„Che cosa succederebbe se i paesi dell’Africa subsahariana ricevessero. una telefonata in cui si comunica che entro 5 anni i rubinetti degli aiuti verranno chiusi per sempre? Non una catastrofe umanitaria, ma l’inizio della rinascita del continente più povero.“ È la controversa e rivoluzionaria tesi di una economista quarantenne, nata e cresciuta in Zambia, che nel 2009 il settimanale Time ha incluso fra le 100 persone più influenti del pianeta.
Moyo sostiene che gli aiuti (15 % del pil dell’Africa subsahariana) innescano uno sciagurato circolo vizioso: alimentano la corruzione, le guerre civili, puntellano i regimi dispotici, scoraggiano gli investimenti, inibiscono la classe imprenditoriale autoctona, incrementano l’inflazione e creano dipendenza e povertà, rendendo indispensabili ulteriori aiuti. «Ogni anno l’Africa brucia 20 miliardi di dollari per rimborsare il debito estero e oltre 150 miliardi sono inghiottiti dalla dilagante corruzione, La realtà è che nessun paese al mondo è mai riuscito a ridurre i livelli di povertà e a sostenere la crescita economica grazie agli aiuti».

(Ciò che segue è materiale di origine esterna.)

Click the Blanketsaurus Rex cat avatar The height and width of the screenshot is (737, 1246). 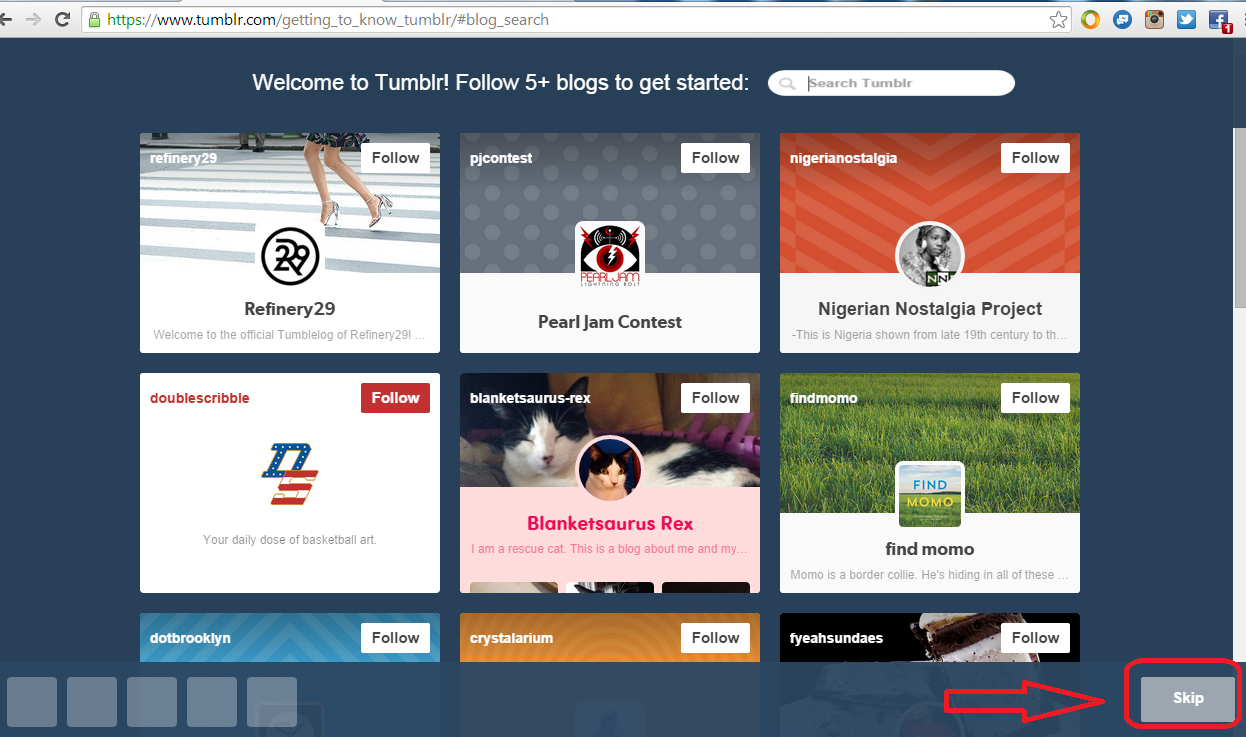[609, 467]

Le critiche al vetriolo della Moyo non sono dirette agli interventi umanitari d’emergenza o alle ong impegnate in progetti specifici di riconosciuta utilità, che rappresentano però solo una frazione irrisoria rispetto ai miliardi di dollari trasferiti direttamente ai governi dei paesi poveri dalla Banca mondiale e dal Fondo monetario internazionale. È questo «aiuto sistemico», in forma di prestiti a tassi agevolati e di sovvenzioni a fondo perduto, a perpetuare la dipendenza e a impedire la crescita economica.
Secondo Dambisa Moyo, la colpa della povertà cronica dell’Africa è proprio degli aiuti, un’elemosina che, nella migliore delle ipotesi, costringe l’Africa a una perenne adolescenza economica, rendendola dipendente come da una droga.
Moyo denuncia i casi emblematici degli agricoltori africani rovinati dalle eccedenze alimentari americane ed europee che inondano i mercati locali. O quello di un imprenditore costretto a chiudere la sua fabbrica dì zanzariere perché alcune organizzazioni internazionali avevano deciso di distribuirle gratis.
L’alternativa è chiara: seguire la Cina, che negli ultimi anni ha sviluppato una partnership sofisticata ed efficiente con molti Paesi della zona subsahariana. Il colosso cinese, che non deve fare i conti con un passato di colonialismo e schiavismo, è infatti in grado di riconoscere l’Africa per la sua vera natura: una terra enorme ricca di materie prime e con immense opportunità di investimento.
In questo libro Dambisa Moyo pone l’Occidente intero di fronte ai pregiudizi intrisi di sensi di colpa che sono alla base delle sue “buone azioni”, e lo invita a liberarsene. Allo stesso tempo invita l’Africa a liberarsi dell’Occidente e del paradosso dei suoi cosiddetti “aiuti” che pretendono di essere il rimedio mentre costituiscono il virus stesso di una malattia curabile: la povertà.
La recessione globale, conclude la Moyo, potrebbe essere un’opportunità per l’Africa:
„i donatori occidentali devono tagliare i fondi. Così, forse, gli africani capiranno che devono cominciare a camminare con le proprie gambe“.
Dambisa Moyo è nata (1969) e cresciuta a Lusaka, capitale dello Zambia, ha conseguito un dottorato in Economia a Oxford e un master a Harvard. Ha lavorato per la Banca Mondiale a Washington e presso la Goldman Sachs, una delle piú grandi ed affermate banche d’affari. Nel 2009 il suo libro Dead Aid entra nella classifica dei bestseller negli Stati Uniti, in Canada e in Gran Bretagna.